* TASK BRIEF:
Lines with the word "пояс" in them must be copied from the records below.

* DATA RECORDS:
=== Begin Enclosure ===

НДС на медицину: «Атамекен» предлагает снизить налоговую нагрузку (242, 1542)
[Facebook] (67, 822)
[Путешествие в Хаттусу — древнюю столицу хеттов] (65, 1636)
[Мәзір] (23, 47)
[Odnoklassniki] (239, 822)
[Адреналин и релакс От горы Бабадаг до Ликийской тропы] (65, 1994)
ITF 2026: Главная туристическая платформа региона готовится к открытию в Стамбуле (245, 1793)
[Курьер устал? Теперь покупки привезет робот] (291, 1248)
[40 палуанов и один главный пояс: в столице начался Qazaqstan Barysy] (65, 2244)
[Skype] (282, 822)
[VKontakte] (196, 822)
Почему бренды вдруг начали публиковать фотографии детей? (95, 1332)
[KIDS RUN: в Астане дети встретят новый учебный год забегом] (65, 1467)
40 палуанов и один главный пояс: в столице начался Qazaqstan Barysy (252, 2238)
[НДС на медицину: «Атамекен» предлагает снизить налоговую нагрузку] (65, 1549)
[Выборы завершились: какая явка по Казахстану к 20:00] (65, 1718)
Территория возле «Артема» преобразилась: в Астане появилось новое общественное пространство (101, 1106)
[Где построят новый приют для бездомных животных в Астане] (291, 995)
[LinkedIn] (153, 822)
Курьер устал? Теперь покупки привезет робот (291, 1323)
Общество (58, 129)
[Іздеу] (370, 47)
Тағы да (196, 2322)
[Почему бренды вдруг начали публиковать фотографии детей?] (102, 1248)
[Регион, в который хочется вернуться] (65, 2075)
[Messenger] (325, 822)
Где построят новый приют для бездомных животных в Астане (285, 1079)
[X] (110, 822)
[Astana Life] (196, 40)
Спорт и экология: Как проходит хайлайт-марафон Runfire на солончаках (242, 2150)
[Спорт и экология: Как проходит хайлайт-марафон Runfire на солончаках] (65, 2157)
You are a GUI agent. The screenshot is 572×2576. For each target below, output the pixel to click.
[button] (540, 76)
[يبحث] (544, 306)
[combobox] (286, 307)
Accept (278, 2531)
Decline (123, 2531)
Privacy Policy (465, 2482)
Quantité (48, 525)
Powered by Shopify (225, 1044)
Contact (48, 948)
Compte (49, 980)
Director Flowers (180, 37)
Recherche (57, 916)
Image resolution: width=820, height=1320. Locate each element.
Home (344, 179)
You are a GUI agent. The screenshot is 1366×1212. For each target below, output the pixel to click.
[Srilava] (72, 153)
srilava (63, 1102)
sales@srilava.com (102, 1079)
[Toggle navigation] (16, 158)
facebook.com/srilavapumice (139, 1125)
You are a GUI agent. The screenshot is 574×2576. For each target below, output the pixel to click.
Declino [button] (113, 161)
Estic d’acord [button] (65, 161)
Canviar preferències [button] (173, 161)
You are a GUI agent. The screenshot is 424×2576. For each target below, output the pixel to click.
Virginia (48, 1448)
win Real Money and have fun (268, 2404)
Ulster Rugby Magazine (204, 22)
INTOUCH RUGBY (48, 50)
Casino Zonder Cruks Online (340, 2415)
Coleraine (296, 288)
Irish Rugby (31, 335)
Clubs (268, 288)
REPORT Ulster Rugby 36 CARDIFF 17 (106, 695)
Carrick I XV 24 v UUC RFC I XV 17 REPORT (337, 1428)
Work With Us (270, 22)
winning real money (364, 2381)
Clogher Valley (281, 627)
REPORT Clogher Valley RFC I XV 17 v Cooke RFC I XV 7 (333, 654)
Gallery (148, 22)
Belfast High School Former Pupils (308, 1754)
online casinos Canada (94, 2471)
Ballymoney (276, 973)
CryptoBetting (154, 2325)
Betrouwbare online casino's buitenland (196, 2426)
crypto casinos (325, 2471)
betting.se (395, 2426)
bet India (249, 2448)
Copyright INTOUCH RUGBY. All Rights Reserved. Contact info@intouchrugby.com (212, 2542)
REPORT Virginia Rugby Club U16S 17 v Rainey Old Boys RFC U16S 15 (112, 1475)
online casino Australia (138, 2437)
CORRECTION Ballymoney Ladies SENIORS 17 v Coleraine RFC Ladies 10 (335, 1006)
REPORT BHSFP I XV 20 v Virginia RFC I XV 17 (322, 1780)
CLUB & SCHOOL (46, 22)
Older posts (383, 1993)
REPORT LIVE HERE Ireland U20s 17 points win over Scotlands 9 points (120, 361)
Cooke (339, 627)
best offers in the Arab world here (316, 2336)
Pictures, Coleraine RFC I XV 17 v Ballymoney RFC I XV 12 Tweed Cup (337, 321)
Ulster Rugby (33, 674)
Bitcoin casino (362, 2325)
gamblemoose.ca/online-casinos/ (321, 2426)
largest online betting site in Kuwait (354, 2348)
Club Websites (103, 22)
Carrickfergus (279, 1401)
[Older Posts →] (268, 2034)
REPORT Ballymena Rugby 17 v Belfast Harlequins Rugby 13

=== End Enclosure ===

* RESULT OF THIS EXERCISE:
[40 палуанов и один главный пояс: в столице начался Qazaqstan Barysy] (65, 2244)
40 палуанов и один главный пояс: в столице начался Qazaqstan Barysy (252, 2238)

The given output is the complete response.